Por que é importante ouvir vozes imaginárias

Um construtor de castelos, com seus blocos de madeira. E torres que tocam céus imaginários. Crédito de arte: Longfellow das criançasilustrado (1908)

Séculos atrás, ouvir vozes na cabeça de alguém era considerado um sinal de comunicação com Deus - e se não fosse isso, então com o diabo. Nos anos mais recentes, está associada à loucura. Mas o conceito de vozes imaginárias é também profundamente literário. A ficção pode ser “experimental” tanto no sentido científico quanto no artístico: um veículo para investigar o papel da voz no pensamento comum, assim como na criatividade. Autores, também, podem experimentar vozes interiores como “alucinações verbais auditivas”.

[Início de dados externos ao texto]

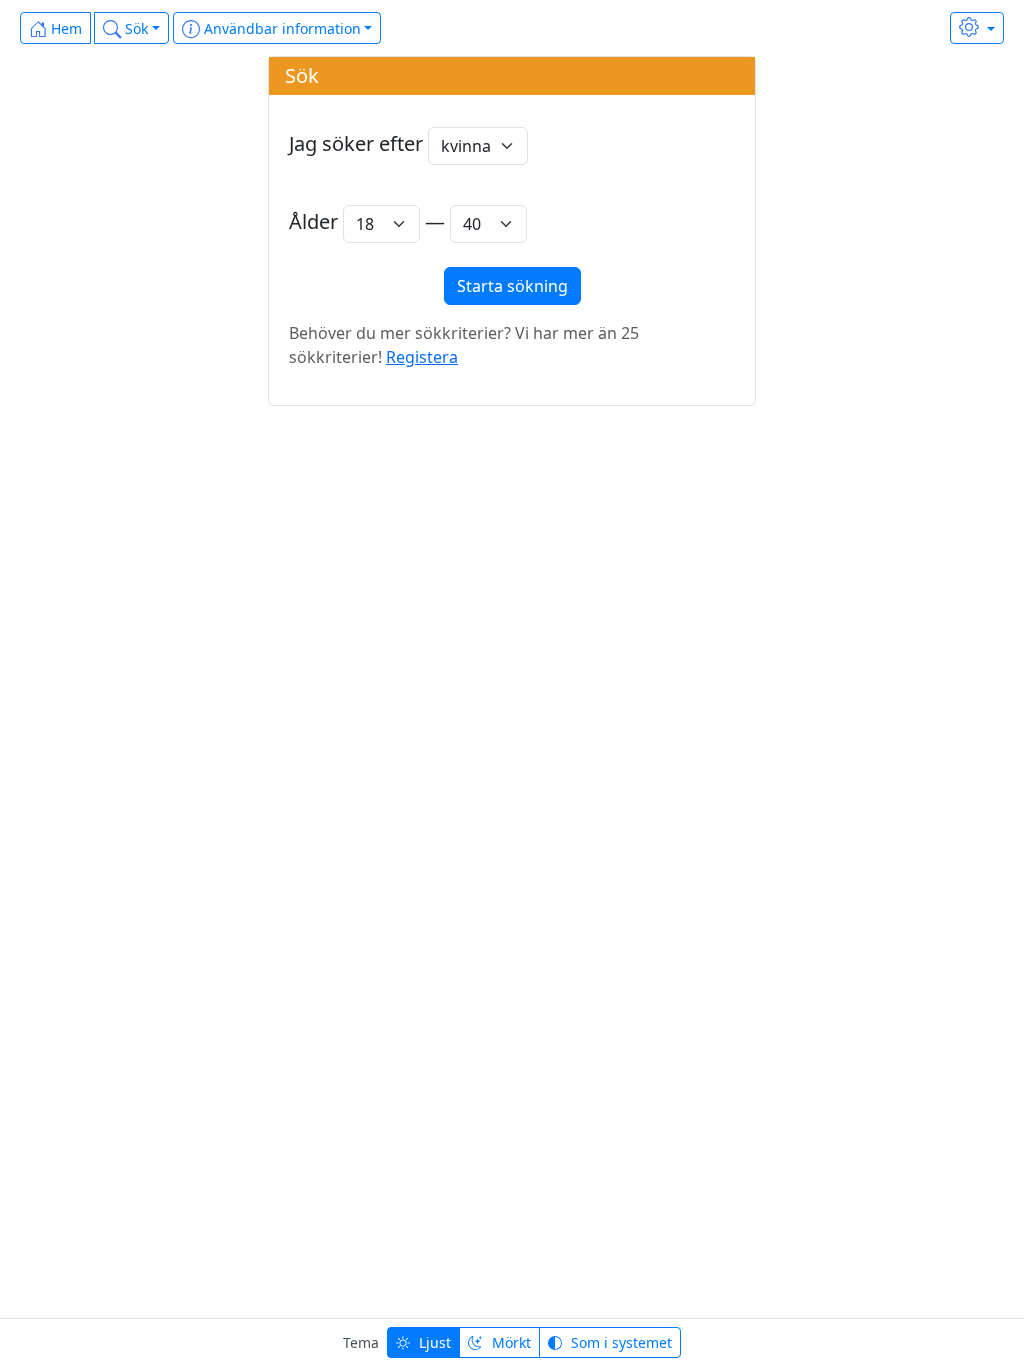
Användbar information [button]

Estive recentemente envolvido na curadoria da primeira exposição de audição de voz do mundo, atualmente em exibição na Universidade de Durham. Ouvindo Vozes: sofrimento, inspiração e o cotidiano explora como ouvir vozes que não têm origem é uma característica comum de nossas vidas, bem como um aspecto de experiência visionária, estados criativos ou psicóticos. Isso pode incluir uma pessoa enlutada confortada pela voz do falecido; um alpinista que intui uma presença sentida; uma criança conversando com amigos imaginários; um atleta cujo foco atencional sintoniza a auto-fala; a voz interior de um treinador ou treinador.

Quem está com medo de Virginia Woolf?

O mais famoso ouvinte de voz literária foi Virginia Woolf. Fotografado por Man Ray para a lista de pessoas influentes da Vogue em 1924, aparecendo na capa da Time in 1937, e submetido a mais iconização no filme Burton / Taylor de Albee Quem tem medo de Virginia Woolf em 1966, Woolf permanece perenemente fascinante como um amálgama convincente de beleza aristocrática feminina, talento condenado, boêmio e suicídio.

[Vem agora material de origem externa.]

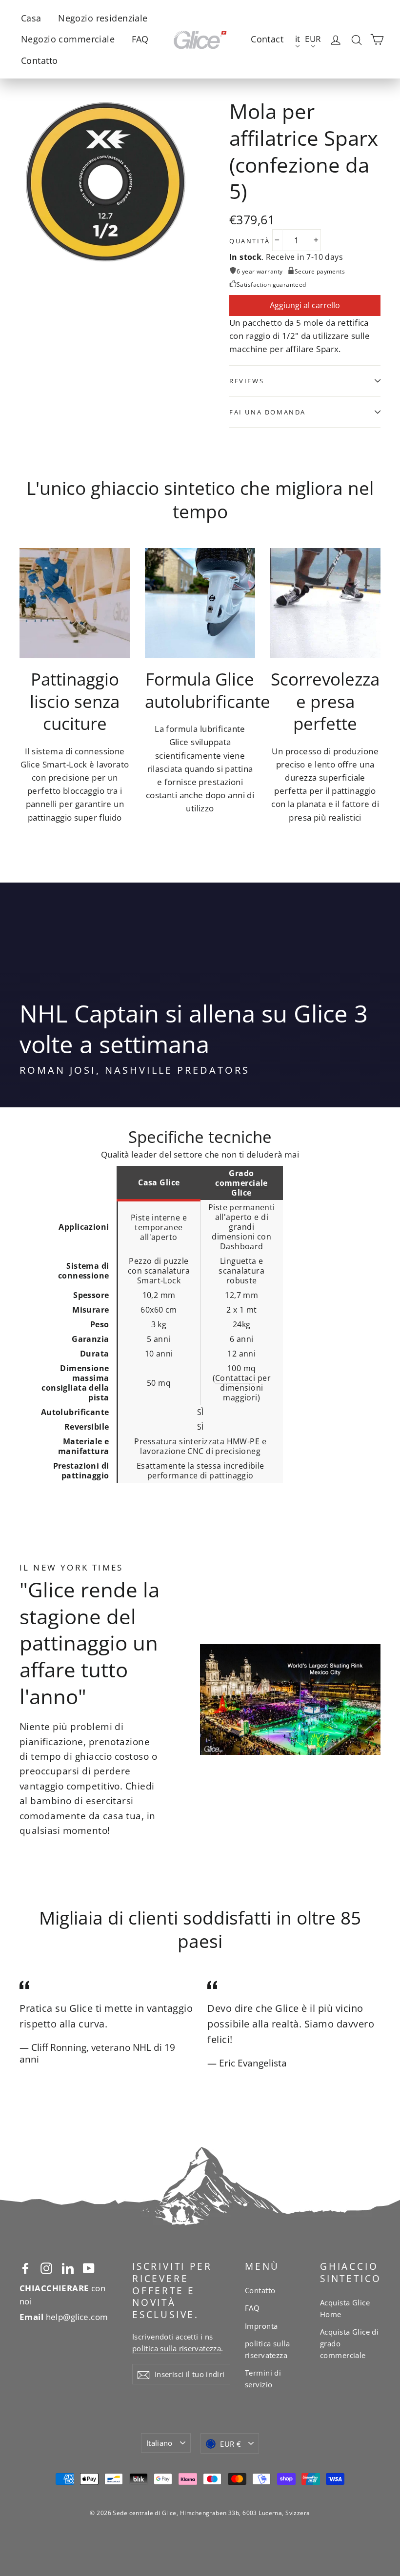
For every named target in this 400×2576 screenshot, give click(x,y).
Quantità (249, 241)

Mas, certamente, ninguém tem medo disso, seguramente continha uma imagem popular de “loucura” criativa? As agonias privadas de alma de Woolf estavam por trás da glamurosa imagem icônica: entre as idades de 13 (quando sua mãe morreu) e 33 (quando seu primeiro romance foi publicado), ela sofreu uma série de grandes colapsos psicóticos, envolvendo, mais notavelmente, pássaros. cantando em grego antigo. Mas ela aprendeu a administrar a imagem pública, aceitando o estereótipo hereditário-gênio como a filha do irascível e muitas vezes brilhante Leslie Stephen e usando o cura de descanso infame para "neurastenia" como uma oportunidade de recuar para a mente criativa que vagueia.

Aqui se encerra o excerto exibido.